--- START ---
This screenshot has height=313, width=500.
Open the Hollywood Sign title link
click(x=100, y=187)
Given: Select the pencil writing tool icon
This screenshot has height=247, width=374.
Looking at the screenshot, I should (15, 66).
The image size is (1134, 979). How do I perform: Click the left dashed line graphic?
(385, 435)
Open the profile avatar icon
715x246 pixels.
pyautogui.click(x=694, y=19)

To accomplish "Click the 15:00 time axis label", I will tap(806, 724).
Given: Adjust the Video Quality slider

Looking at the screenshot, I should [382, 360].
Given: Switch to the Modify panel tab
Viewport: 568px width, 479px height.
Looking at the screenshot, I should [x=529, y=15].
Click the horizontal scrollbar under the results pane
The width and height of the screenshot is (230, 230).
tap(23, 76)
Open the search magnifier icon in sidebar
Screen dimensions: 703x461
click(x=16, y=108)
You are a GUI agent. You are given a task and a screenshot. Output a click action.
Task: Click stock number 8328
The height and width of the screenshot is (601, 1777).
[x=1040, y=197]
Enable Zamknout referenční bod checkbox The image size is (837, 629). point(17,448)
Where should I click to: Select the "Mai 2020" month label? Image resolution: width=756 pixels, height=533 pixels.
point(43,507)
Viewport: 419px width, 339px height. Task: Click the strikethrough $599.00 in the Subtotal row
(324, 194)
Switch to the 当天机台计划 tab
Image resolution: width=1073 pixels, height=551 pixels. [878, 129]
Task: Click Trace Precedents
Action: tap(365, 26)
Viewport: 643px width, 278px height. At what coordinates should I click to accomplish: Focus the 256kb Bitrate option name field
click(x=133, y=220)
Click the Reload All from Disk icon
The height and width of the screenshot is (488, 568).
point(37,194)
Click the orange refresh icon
--- END ---
TASK TO CARRY OUT →
Repeat exactly, please, each line from the beginning of the data through the line with "Open the search magnifier icon in sidebar" in it, and only those lines.

EXERCISE ANSWER →
This screenshot has height=313, width=500.
Open the Hollywood Sign title link
click(x=100, y=187)
Given: Select the pencil writing tool icon
This screenshot has height=247, width=374.
Looking at the screenshot, I should (15, 66).
The image size is (1134, 979). How do I perform: Click the left dashed line graphic?
(385, 435)
Open the profile avatar icon
715x246 pixels.
pyautogui.click(x=694, y=19)

To accomplish "Click the 15:00 time axis label", I will tap(806, 724).
Given: Adjust the Video Quality slider

Looking at the screenshot, I should [382, 360].
Given: Switch to the Modify panel tab
Viewport: 568px width, 479px height.
Looking at the screenshot, I should [x=529, y=15].
Click the horizontal scrollbar under the results pane
The width and height of the screenshot is (230, 230).
tap(23, 76)
Open the search magnifier icon in sidebar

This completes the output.